By JIM MYERS World Washington Bureau
Published: 8/11/2007  2:31 AM
Last Modified: 8/11/2007  2:31 AM

WASHINGTON -- The head of the Bureau of Indian Affairs endorsed the Cherokee Nation's right to amend its constitution without federal approval, but he made it clear Friday that the action does nothing to alter the tribal membership of freedmen descendants.

"By approving this constitutional amendment, it doesn't change the freedmen's status," Carl Artman said. "The 1866 treaty between the United States and the Cherokee Nation affirms their rights.

"Until the treaty of 1866 is abrogated, the freedmen will remain members of the tribe."

Making his comments during an interview, Artman said his agency would consider taking the Cherokee Nation to court to enforce that treaty if the tribe once again moved to expel certain descendants of former slaves from its membership rolls.

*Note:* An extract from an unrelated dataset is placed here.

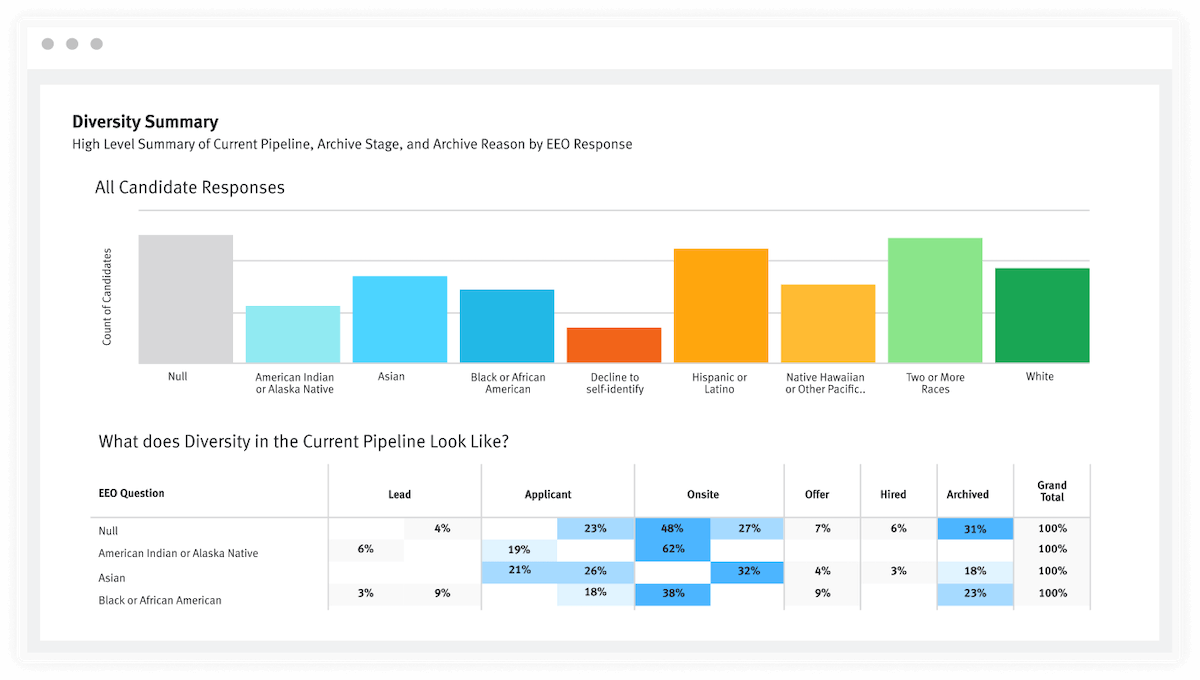Image resolution: width=1200 pixels, height=680 pixels.
Task: Select the Black or African American bar
Action: (x=507, y=326)
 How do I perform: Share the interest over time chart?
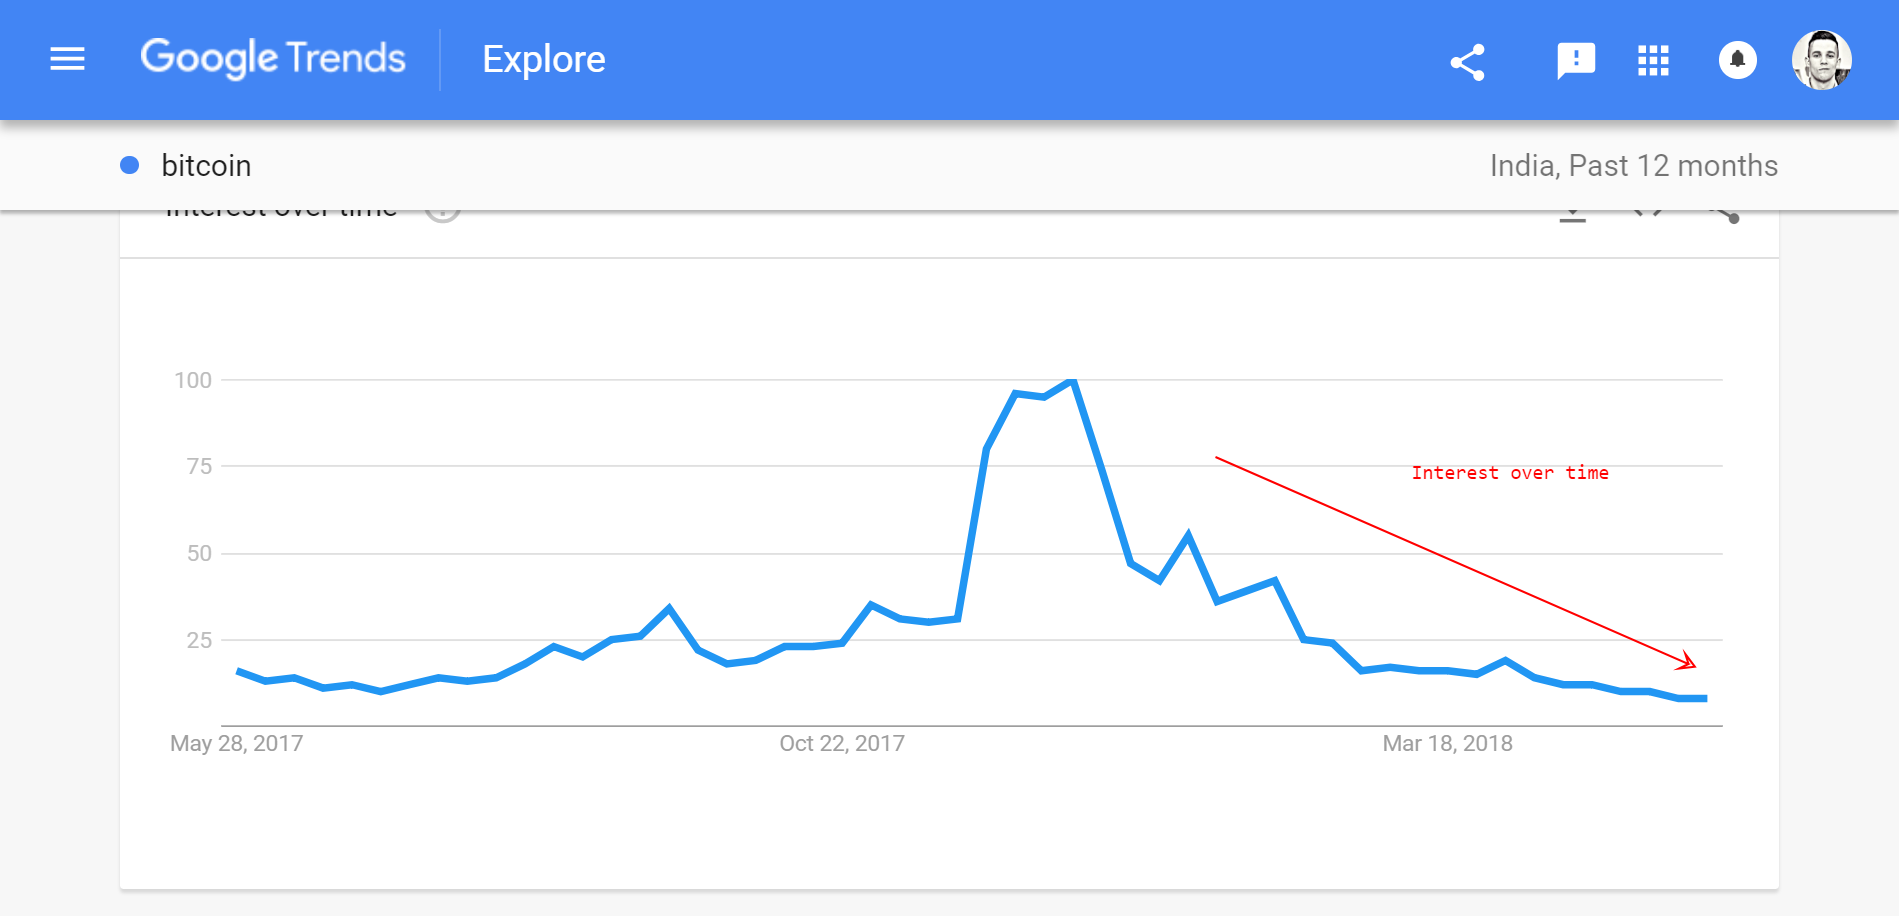(1724, 214)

"I am not sure that court action is the way to go," he said. "We would look at all of our options."

Artman's Aug. 9 letter to the tribe, which announced his approval of the constitutional change taking the federal government out of its amendment process and his comments about that decision, stressed that the tribe still must follow the law.

"In approving the amendment, it affirmed tribal sovereignty," Artman said, adding that tribal sovereignty, just like the sovereignty of the federal government or a state government, can be limited by a constitution.

"It can also be limited by treaties, and in this case, sovereignty is limited, guided by the 1866 treaty," he said.

Cherokee

officials said Artman's approval ends an eight-year "struggle" to remove the federal agency from the tribe's constitutional process.

Cherokee Nation voters passed a constitutional amendment removing federal oversight on June 23.

Artman and Principal Chief Chad Smith clashed over a similar vote in 2003, forcing the chief to set another vote.

Smith said Friday that Artman's approval of the June 23 vote validates self-governance for tribes.

"We do appreciate that they (the BIA) acknowledge what our own courts have already held to be true -- that the Cherokee people are the only people with the right to decide what our constitution says," Smith said.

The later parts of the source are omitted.